Based on the development of their weapons and shields, warfare between the La Junta Indians and their neighbors seemed common. Spanish explorers described composite bows strengthened with buffalo sinews and "excellent shields" of buffalo hide.

Slave raids at La Junta by the Spanish may have begun as early as 1563; at about the same time that Apache Indians began raiding from the north. The Spanish transported captured La Junta Indians to work as laborers in the silver mines of Parral, Chihuahua.

== 17th century ==
After the Spanish found shorter routes to travel north to their colonies in New Mexico, they bypassed La Junta. It became a quiet backwater of little interest except to slavers and priests. In the 17th century, the accumulated losses due to Eurasian infectious diseases, and Apache and Spanish raids caused the population to diminish.

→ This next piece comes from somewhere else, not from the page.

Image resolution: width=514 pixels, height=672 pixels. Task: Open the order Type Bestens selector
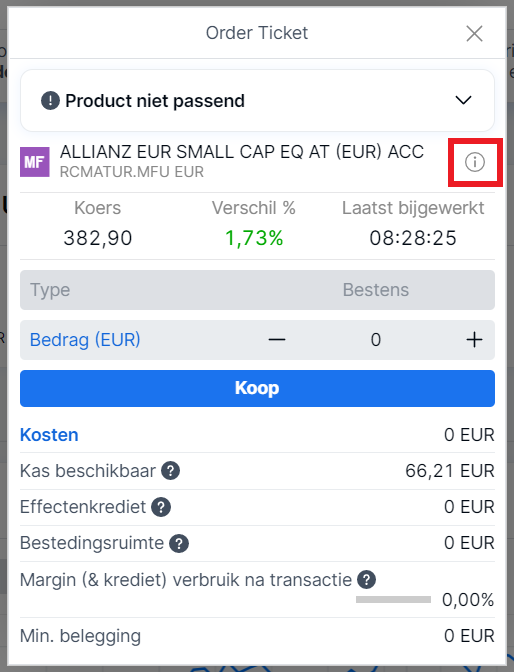[257, 290]
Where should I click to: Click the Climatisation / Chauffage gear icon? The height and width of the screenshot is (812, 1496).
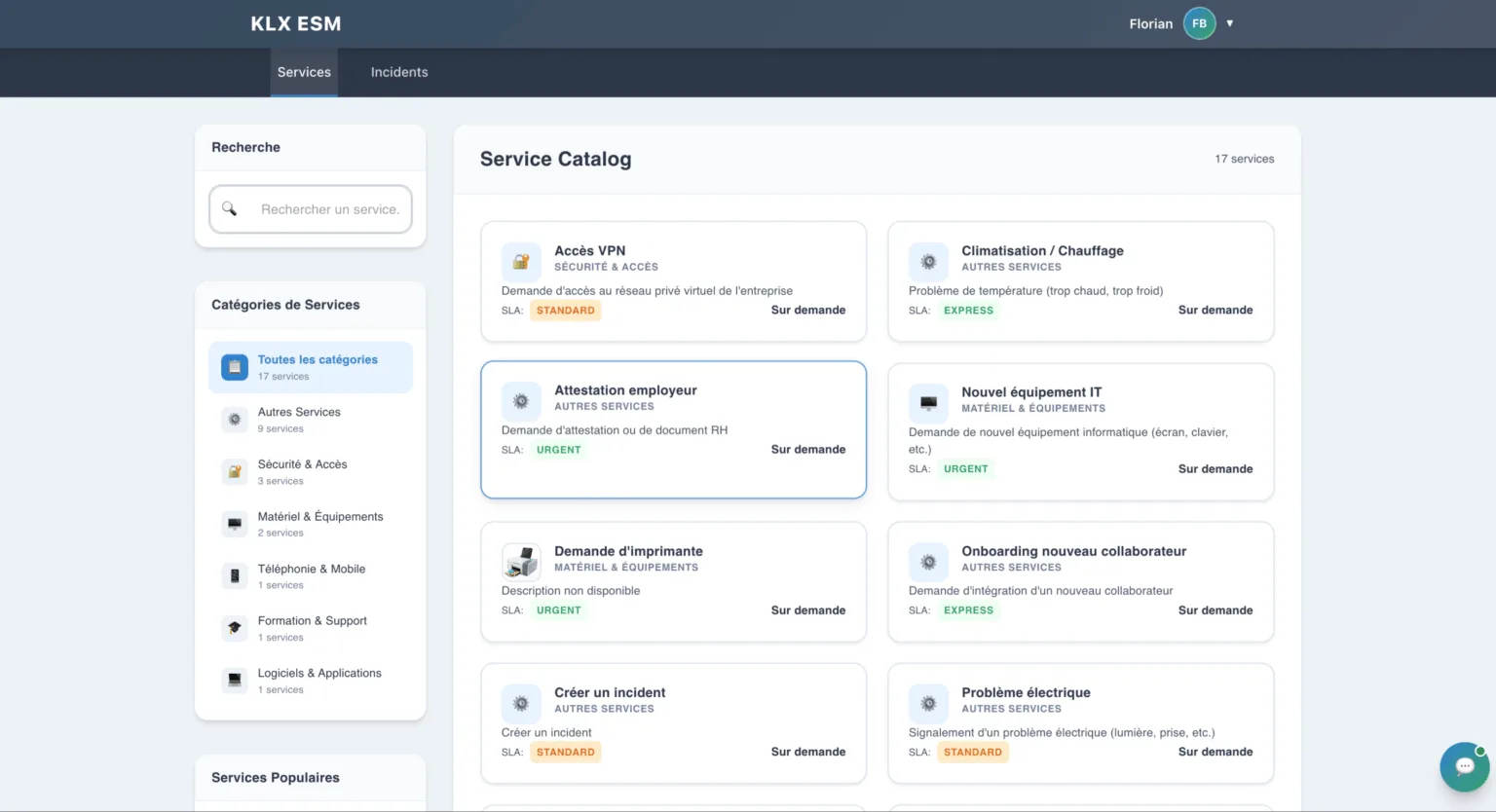(928, 262)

In 1683, Juan Sabeata (Jumano) reignited Spanish interest in La Junta. He appealed to the governor in El Paso to send priests to the area, saying that the Indians wanted to become Christian. Sabeata also asked the Spanish to help the La Junta to defend against the Apache. Four priests and several soldiers were assigned to La Junta, arriving to find that the Indians had already built thatched-roof churches for them. The Spanish appointed Sabeata as governor and La Junta became temporarily prominent as a regional trade center, but Sabeata could not gain Spanish assistance to combat the Apache.

When the Indians all over Northern Mexico revolted in 1689 to protest the continuing slave trade, the missions in La Junta were closed. The Spanish tried to reestablish a foothold there. A party visited in 1715, when they found the population had declined to 2,100. They did not build a fort and mission until 1760. By this time the La Junta Indians had further declined in number. Many of the survivors soon left the area, discouraged by the harshness of Spanish rule, continuing Apache raids, and a new threat from the Comanche, who had moved south from Colorado. Some La Junta Indians were forcibly transported to work in the silver mines of Parral; others intermarried with Spanish soldiers and their descendants became part of the Mestizo population; and still others joined their former enemies, the Apache and the Comanche.